Zero Trust architectures: An AWS perspective

Post Syndicated from Mark Ryland original https://aws.amazon.com/blogs/security/zero-trust-architectures-an-aws-perspective/

Our mission at Amazon Web Services (AWS) is to innovate on behalf of our customers so they have less and less work to do when building, deploying, and rapidly iterating on secure systems. From a security perspective, our customers seek answers to the ongoing question What are the optimal patterns to ensure the right level of confidentiality, integrity, and availability of my systems and data while increasing speed and agility? Increasingly, customers are asking specifically about how security architectural patterns that fall under the banner of Zero Trust architecture or Zero Trust networking might help answer this question.

Given the surge in interest in technology that uses the Zero Trust label, as well as the variety of concepts and models that come under the Zero Trust umbrella, we’d like to provide our perspective. We’ll share our definition and guiding principles for Zero Trust, and then explore the larger subdomains that have emerged under that banner. We’ll also talk about how AWS has woven these principles into the fabric of the AWS cloud since its earliest days, as well as into many recent developments. Finally, we’ll review how AWS can help you on your own Zero Trust journey, focusing on the underlying security objectives that matter most to our customers. Technological approaches rise and fall, but underlying security objectives tend to be relatively stable over time. (A good summary of some of those can be found in the Design Principles of the AWS Well-Architected Framework.)
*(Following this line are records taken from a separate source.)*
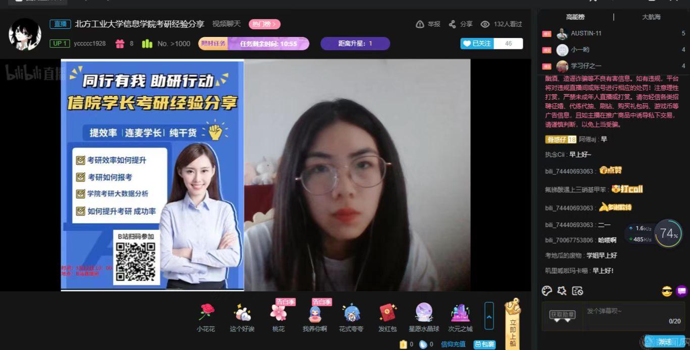
Task: Open the 包裹 backpack button
Action: 484,344
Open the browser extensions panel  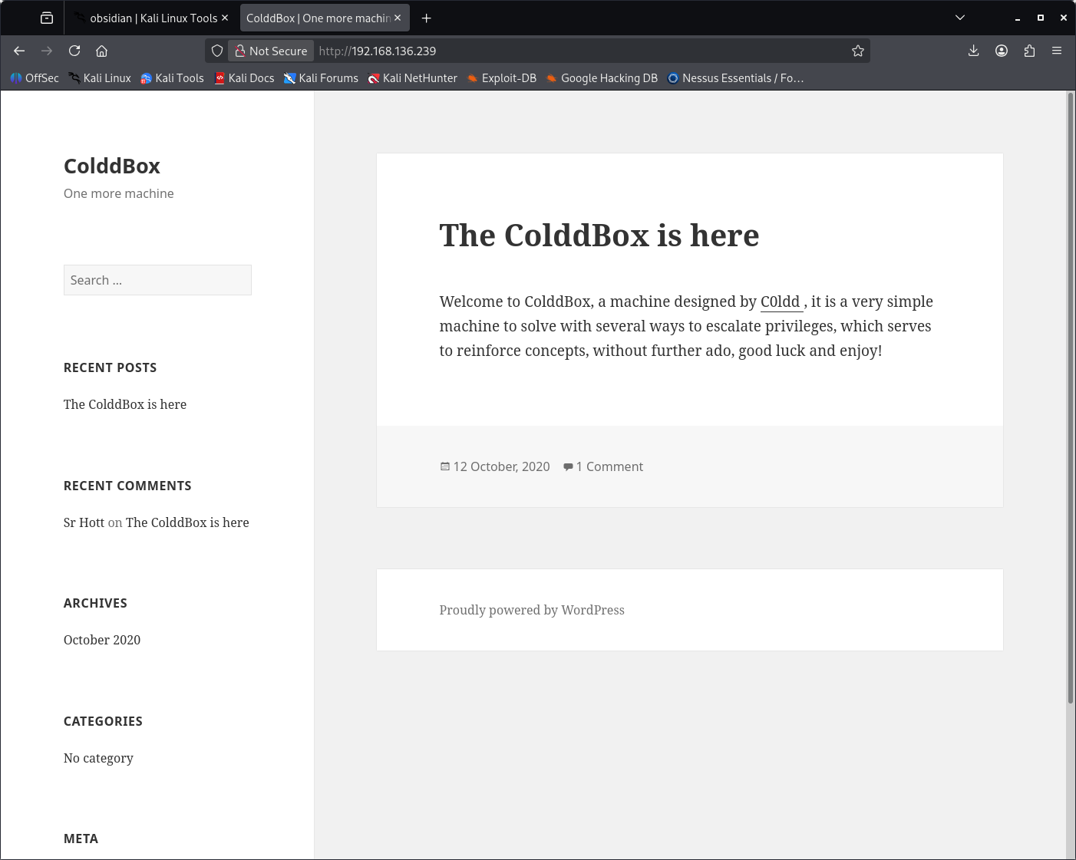pyautogui.click(x=1029, y=51)
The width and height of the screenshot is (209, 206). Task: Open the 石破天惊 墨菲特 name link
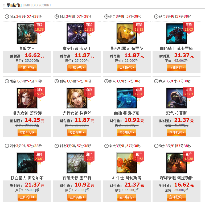coord(77,178)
Definition and guiding principles for Zero Trust

Let’s start out with a general definition. Zero Trust is a conceptual model and an associated set of mechanisms that focus on providing security controls around digital assets that do not solely or fundamentally depend on traditional network controls or network perimeters. The zero in Zero Trust fundamentally refers to diminishing—possibly to zero!—the trust historically created by an actor’s location within a traditional network, whether we think of the actor as a person or a software component. In a Zero Trust world, network-centric trust models are augmented or replaced by other techniques—which we can describe generally as identity-centric controls—to provide equal or better security mechanisms than we had in place previously. Better security mechanisms should be understood broadly to include attributes such as greater usability and flexibility, even if the overall security posture remains the same. Let’s consider more details and possible approaches along the two dimensions.

One dimension is the network. Do we achieve Zero Trust by allowing all network packets to flow between all hosts or endpoints, but implement all security controls above the network layer? Or do we break our systems down into smaller logical components and implement much tighter network segments or packet-level controls—so-called micro-segments or micro-perimeters? Do we add some kind of gateway or proxy technology that enforces a new kind of trust boundary? Do we still use VPN technology for network isolation but make it more dynamic and hidden from the user experience, so that users don’t even notice that network boundaries are being created and torn down as needed? Or some combination of these techniques?

The other dimension is identity and access management. Are we talking about human actors with their PCs, tablets, and phones trying to access web applications? Or are we talking about machine-to-machine, software-to-software communication, where all requests are authenticated and authorized using other kinds of techniques? Or perhaps we’re thinking of some combination of the two. For example, certain security-relevant properties or attributes of the user’s situation—strength of authentication, device type, ownership, posture assessment, health, network location, and others—are propagated to and through the software systems with which the user is interacting, and alter their access dynamically.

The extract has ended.